II. CONSTRUCTION OF U.S. FOREIGN INTELLIGENCE
D. Ambiguities and Loopholes
III. THE ECHELON INTERCEPTION SYSTEM
A. Overview and Capabilities
B. Interaction with Foreign Intelligence Legal Regime
1. Shared and Incidentally Obtained Information
2. Information Sharing and the Fourth Amendment
In December of 2005, the New York Times first reported that President George W. Bush had secretly authorized the National Security Agency ("NSA") to conduct warrantless domestic surveillance in an effort to combat terrorism. (1) Almost immediately, the story ignited controversy and national debate over the program and whether it violated any of a number of statutes, orders, and federal court decisions which make up the U.S. foreign intelligence legal regime. This Note discusses this regime and the capabilities of the agencies which operate under its purview.
Part II gives an outline of the regime and the context in which it developed. Particular emphasis is given to the Foreign Intelligence Surveillance Act ("FISA") and the enigmatic court which interprets it. Part III describes the Echelon Interception System and the manner in which the United States gathers and shares foreign signals intelligence. Part III then goes on to discuss the implications of intelligence sharing and concludes that some aspects of the current practice are incompatible with the principles, if not the jurisprudence, of the Fourth Amendment.

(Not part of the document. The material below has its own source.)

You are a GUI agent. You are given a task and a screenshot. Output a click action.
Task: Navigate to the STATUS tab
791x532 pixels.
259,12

This Note does not seek to argue that the type and degree of foreign intelligence surveillance currently being undertaken by the federal government is illegal, oppressive, or unwise. Rather, it seeks to point out how technological advancements have rendered America's foreign intelligence legal regime irrelevant by causing a massive disconnect between its goals and its real world impact.
II. CONSTRUCTION OF U.S. FOREIGN INTELLIGENCE SURVEILLANCE LAW
Presidents going back as far as Abraham Lincoln have claimed that the Constitution confers upon their office the "inherent authority" to conduct warrantless surveillance for the purposes of national security and foreign affairs. (2) Beginning most notably with the Roosevelt administration, "presidents have claimed the right to conduct warrantless electronic surveillance in matters involving the defense of the nation, with each successive administration continuing to broaden this amorphous 'national security exception' to the warrant requirement of the Fourth Amendment." (3)

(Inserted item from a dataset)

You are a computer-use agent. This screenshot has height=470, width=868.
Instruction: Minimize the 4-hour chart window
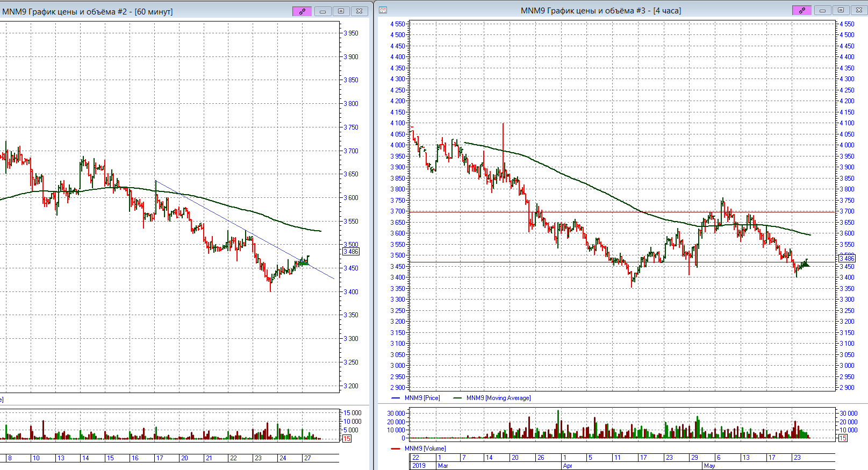tap(822, 10)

In an effort to clarify Executive authority, Congress enacted the Omnibus Crime Control and Safe Streets Act of 1968 ("Title III"). (4) Title III was the first piece of legislation to require the President to obtain a court order before conducting electronic surveillance. (5) The statute sought to distinguish criminal from foreign surveillance, and in fact began with an explicit disclaimer stating:
Nothing contained in this chapter ... shall limit the constitutional
power of the President to take such measures as he deems necessary
to protect the Nation against actual or potential attack ... of a
foreign power, [or] to obtain foreign intelligence information
deemed essential to the security of the United States.... (6)
Title III thus validated presidential authority to conduct warrantless surveillance for the purposes of national security, but it did not consider any applicable limits to such authority.
The unchecked and expansive power over surveillance granted to the President under Title III led inevitably to its exploitation. Media investigations of the 1960s and 1970s alarmed Americans by uncovering numerous incidents of abuse by a government that seemed to have become fundamentally unconcerned with many of the civil liberties guaranteed by the Constitution. …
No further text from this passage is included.